I can't say enough about this thing given how much it costs.


----------



## WarnerConstInc. (Jan 30, 2008)

I would like a widebelt, but the one's I want have too much HP for me to use in my current environment. I would love to find an older AEM, Time Savers, or Ramco. Most 37" one's will have at least a 20hp head and up to a 15-20hp drive. 

So you are looking at having to be able to run 30-50hp worth of motors.

Plus, stroke sanders are cooler anyways.


----------



## Leo G (May 12, 2005)

15-20 HP on the head and 1 to 2 HP for the drive and some have a lift motor. Still a lot of HP for a home system.


----------



## WarnerConstInc. (Jan 30, 2008)

Leo G said:


> 15-20 HP on the head and 1 to 2 HP for the drive and some have a lift motor. Still a lot of HP for a home system.


Most usually have a combined HP of 25 to 30 hp. I wouldn't want one with less HP then that, you would just be playing around then. 

Although those Asian one's don't run that much HP.


----------



## Leo G (May 12, 2005)

Never really seen one with more than 25HP on a single head machine. When you get into multiple head machines you start into the HP requirements. Then you have 25HP on the front head and 20HP on the rear head plus the conveyor and lift motors.

Single head machines usually run 12-25HP total


----------



## WarnerConstInc. (Jan 30, 2008)

I am going to buy one and run it off a small block 350.


----------



## Leo G (May 12, 2005)

Way overkill.
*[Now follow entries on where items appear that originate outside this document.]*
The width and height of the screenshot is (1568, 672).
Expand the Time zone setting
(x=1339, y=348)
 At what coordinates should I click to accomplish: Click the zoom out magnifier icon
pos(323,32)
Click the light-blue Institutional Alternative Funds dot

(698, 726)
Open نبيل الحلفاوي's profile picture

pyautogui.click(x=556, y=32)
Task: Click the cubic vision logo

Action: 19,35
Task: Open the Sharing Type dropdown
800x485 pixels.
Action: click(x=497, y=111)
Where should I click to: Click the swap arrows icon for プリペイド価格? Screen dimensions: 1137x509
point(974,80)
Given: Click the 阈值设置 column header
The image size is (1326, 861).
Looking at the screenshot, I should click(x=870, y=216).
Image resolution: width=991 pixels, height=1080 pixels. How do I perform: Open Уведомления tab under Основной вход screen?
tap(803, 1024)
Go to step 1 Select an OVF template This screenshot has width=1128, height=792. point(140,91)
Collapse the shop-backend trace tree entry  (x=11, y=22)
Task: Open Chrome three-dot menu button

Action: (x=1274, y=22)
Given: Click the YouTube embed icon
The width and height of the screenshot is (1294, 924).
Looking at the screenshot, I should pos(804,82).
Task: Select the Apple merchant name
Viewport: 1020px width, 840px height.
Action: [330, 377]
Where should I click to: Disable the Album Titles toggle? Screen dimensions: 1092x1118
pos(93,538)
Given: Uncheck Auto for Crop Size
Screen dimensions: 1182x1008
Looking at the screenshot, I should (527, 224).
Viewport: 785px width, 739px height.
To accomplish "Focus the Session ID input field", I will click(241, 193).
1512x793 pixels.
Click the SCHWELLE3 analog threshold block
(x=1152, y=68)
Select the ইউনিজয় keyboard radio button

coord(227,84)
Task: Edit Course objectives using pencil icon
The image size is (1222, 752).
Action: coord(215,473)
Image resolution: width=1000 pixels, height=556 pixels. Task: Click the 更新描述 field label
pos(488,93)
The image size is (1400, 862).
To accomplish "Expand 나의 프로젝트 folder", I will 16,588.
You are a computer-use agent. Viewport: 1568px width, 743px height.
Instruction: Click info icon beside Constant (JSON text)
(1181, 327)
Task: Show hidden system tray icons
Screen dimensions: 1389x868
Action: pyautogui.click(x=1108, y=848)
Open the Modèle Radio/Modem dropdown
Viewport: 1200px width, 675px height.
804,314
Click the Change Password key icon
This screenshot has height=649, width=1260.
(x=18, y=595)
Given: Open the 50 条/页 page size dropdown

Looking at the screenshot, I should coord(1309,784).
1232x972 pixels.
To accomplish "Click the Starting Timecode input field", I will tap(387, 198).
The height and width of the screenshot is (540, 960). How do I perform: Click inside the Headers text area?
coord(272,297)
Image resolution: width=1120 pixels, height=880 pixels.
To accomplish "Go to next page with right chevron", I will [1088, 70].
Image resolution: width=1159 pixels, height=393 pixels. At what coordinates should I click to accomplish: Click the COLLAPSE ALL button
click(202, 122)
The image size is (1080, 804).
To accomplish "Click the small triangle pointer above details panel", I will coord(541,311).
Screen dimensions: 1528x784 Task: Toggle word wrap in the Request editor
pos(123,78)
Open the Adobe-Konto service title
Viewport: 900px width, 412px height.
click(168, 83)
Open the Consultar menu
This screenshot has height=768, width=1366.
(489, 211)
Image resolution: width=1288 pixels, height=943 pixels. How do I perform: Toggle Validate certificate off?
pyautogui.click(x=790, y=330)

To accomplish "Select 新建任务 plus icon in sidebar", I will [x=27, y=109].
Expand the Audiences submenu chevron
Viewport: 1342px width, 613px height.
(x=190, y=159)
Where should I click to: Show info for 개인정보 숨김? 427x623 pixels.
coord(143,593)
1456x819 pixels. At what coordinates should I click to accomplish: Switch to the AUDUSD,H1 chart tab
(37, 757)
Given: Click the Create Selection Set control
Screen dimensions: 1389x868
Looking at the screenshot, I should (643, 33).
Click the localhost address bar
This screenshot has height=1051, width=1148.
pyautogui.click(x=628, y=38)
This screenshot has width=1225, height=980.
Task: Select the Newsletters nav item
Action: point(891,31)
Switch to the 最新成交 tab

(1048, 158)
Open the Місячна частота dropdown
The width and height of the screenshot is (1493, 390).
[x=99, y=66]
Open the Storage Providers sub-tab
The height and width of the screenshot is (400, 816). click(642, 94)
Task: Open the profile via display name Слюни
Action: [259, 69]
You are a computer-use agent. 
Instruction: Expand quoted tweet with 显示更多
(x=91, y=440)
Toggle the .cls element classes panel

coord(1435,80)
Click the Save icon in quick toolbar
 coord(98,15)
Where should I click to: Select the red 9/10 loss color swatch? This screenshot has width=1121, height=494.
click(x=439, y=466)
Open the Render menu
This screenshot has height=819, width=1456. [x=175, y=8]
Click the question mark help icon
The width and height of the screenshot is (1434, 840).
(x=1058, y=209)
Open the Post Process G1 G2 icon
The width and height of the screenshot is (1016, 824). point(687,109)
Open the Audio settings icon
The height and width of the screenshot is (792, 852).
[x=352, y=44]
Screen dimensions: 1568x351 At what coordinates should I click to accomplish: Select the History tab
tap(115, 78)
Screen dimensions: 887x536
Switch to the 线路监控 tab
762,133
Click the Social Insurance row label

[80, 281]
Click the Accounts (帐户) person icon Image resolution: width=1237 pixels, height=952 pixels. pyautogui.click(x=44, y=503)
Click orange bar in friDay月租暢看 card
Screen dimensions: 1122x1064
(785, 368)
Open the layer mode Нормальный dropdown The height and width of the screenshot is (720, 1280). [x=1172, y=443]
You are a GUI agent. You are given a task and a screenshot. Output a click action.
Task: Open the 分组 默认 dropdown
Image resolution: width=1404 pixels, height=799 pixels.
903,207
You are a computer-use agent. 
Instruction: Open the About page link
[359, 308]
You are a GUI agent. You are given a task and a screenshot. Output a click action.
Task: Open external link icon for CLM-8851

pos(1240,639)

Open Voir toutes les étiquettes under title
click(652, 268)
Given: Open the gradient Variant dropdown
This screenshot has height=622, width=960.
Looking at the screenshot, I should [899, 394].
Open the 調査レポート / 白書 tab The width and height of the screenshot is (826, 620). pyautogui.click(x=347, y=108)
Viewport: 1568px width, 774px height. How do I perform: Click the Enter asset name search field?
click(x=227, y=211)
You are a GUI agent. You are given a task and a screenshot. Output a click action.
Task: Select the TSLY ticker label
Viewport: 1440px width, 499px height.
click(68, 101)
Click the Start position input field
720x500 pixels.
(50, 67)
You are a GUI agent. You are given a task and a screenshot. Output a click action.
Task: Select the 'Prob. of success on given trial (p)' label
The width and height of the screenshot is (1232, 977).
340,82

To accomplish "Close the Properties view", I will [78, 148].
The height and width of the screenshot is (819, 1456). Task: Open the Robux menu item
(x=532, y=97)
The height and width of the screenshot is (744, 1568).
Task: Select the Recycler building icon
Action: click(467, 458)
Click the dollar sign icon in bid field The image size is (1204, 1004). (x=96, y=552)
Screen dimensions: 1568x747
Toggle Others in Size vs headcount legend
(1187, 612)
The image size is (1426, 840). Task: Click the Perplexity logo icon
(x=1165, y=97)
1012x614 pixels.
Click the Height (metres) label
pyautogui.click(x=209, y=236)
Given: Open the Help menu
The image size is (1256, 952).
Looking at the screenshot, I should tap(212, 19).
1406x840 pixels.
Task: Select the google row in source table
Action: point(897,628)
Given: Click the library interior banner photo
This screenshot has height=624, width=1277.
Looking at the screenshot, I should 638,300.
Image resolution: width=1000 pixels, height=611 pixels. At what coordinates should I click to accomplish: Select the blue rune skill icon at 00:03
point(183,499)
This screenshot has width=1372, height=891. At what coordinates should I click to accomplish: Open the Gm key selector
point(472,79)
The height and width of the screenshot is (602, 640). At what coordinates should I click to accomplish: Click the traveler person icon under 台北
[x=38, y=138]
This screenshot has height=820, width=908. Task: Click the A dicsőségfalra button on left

You'd just need a medium size tractor motor. You could find it from one of your Amish friends. :w00t:


----------



## Railman (Jan 19, 2008)

Warner,
The drive horsepower is more like 1 1/2 to 2 hp on a one head machine. Three head machine should be maybe 5hp max. The drive hp is comparable to what planers require, something in the range of maybe 10/1 drum hp to drive hp.

Mine uses a y-delta soft start, & start ups are very easy, with amp draws more like straight (no soft start) 5 hp on start up. Running amps is mostly dependent on how aggessive the cut. They normally have an amp gauge on them to monitor the motor load. We rarely get ours to 1/2 the hp amp rating.

We also have a 60hp gang rip that is rated at 150amps. Even with 6 blades & 8/4 stock, it never gets above 90 amps.
Joe

edit:
Damn I type slow!!


----------



## WarnerConstInc. (Jan 30, 2008)

I did a little googeling and most 37" had a 15 to 20 hp main motor with a 2-3 hp feed motor. That is still a lot of HP for a small/home shop. I have not seen too many single phase wide belts.

Yes Joe, you type slow.


----------



## Leo G (May 12, 2005)

The only single phase machine I have ever seen was a Timesaver, it had a 7HP motor on it. Next is a 10HP, but that is way underpowered for a 36" but might be adaquate for a 25" sander.


----------



## blackte (Apr 15, 2009)

Gus Dering said:


> If you contact Woodmaster they will set you up with a visit with someone close to you that has one. That guy will get some free sandpaper for his efforts. You will get to see the thing at work in a real shop.
> 
> I can't say enough about this thing given how much it costs.


I already contacted them today, all of their machines are on sale, along with some freebees. Have four phone numbers 2 for the 38", and 2 for the 50". Will be contacting them. Thanks for the information.:thumbsup:


----------



## J.C. (Sep 28, 2009)

I don't own anything from them but, I've heard pretty good things about Woodmaster over the years. Also, all their machines are Made in USA. :thumbup:


----------



## Gus Dering (Oct 14, 2008)

blackte said:


> I already contacted them today, all of their machines are on sale, along with some freebees. Have four phone numbers 2 for the 38", and 2 for the 50". Will be contacting them. Thanks for the information.:thumbsup:


 Your welcome.
When you go visit, don't be afraid to bring some parts that you see yourself sanding if you get one. I can't imagine a guy not wanting to show off his sander on your stock. Get them to show you how they feel the proper sanding pressure. Should be fun for you. 



J.C. said:


> I don't own anything from them but, I've heard pretty good things about Woodmaster over the years. Also, all their machines are Made in USA. :thumbup:


 This sander is a good value. It will never be a replacement for a wide belt. No one will say it is. The only real difference is the speed at which you can remove stock. The other is the speed of changing paper. But it will sand a very flat surface.


----------



## Railman (Jan 19, 2008)

Maybe of interest? 

http://www.ebay.com/itm/230783506169?ssPageName=STRK:MEWAX:IT&_trksid=p3984.m1438.l2649

They might be able to load on truck for you.
Joe


----------